Extracted data entries:

_ _ _ _

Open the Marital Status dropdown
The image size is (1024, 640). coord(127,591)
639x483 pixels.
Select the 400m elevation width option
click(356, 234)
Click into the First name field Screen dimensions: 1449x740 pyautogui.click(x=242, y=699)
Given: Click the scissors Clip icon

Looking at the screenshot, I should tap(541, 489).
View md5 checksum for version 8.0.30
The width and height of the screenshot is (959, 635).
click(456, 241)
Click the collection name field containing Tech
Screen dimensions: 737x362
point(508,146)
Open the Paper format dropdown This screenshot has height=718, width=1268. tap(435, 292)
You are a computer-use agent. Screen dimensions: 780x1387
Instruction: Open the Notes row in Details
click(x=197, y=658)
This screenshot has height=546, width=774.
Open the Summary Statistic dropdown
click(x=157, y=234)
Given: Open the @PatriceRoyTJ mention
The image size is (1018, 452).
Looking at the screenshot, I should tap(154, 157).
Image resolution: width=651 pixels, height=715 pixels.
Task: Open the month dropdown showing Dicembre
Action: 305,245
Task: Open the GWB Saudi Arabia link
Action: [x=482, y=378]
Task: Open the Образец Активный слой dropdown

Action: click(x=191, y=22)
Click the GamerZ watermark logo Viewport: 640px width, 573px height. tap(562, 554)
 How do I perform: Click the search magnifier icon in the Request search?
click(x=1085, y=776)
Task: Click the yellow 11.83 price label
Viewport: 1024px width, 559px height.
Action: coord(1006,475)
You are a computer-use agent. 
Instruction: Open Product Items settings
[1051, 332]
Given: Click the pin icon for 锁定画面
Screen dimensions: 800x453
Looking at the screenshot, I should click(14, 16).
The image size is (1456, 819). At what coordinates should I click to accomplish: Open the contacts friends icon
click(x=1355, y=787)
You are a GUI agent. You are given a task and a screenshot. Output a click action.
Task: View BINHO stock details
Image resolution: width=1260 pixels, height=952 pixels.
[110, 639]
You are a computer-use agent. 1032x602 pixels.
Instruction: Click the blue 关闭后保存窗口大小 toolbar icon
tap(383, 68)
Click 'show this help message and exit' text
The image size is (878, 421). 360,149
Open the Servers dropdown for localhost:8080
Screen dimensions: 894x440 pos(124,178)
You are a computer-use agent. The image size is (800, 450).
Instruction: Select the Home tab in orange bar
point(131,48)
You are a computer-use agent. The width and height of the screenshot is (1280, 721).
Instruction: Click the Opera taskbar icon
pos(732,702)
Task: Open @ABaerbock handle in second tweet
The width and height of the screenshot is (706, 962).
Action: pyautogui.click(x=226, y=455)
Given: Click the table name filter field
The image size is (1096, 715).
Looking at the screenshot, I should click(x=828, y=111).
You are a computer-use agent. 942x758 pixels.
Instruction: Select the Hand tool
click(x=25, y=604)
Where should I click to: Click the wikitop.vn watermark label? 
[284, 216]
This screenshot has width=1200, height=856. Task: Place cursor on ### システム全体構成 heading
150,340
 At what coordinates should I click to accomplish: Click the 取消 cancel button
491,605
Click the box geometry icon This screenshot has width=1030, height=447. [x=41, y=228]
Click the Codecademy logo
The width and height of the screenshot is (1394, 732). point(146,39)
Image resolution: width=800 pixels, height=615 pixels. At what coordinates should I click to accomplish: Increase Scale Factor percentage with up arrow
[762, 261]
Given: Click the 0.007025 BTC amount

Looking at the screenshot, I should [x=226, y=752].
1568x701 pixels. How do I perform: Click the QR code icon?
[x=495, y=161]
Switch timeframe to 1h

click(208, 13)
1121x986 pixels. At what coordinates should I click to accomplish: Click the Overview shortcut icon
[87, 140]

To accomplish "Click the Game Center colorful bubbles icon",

_ _ _ _

> **Exercise description**:
Give back the opening line of the records above and every line after it, up to and including the one with "Click into the", unchanged.

> **Output for this exercise**:
Open the Marital Status dropdown
The image size is (1024, 640). coord(127,591)
639x483 pixels.
Select the 400m elevation width option
click(356, 234)
Click into the First name field Screen dimensions: 1449x740 pyautogui.click(x=242, y=699)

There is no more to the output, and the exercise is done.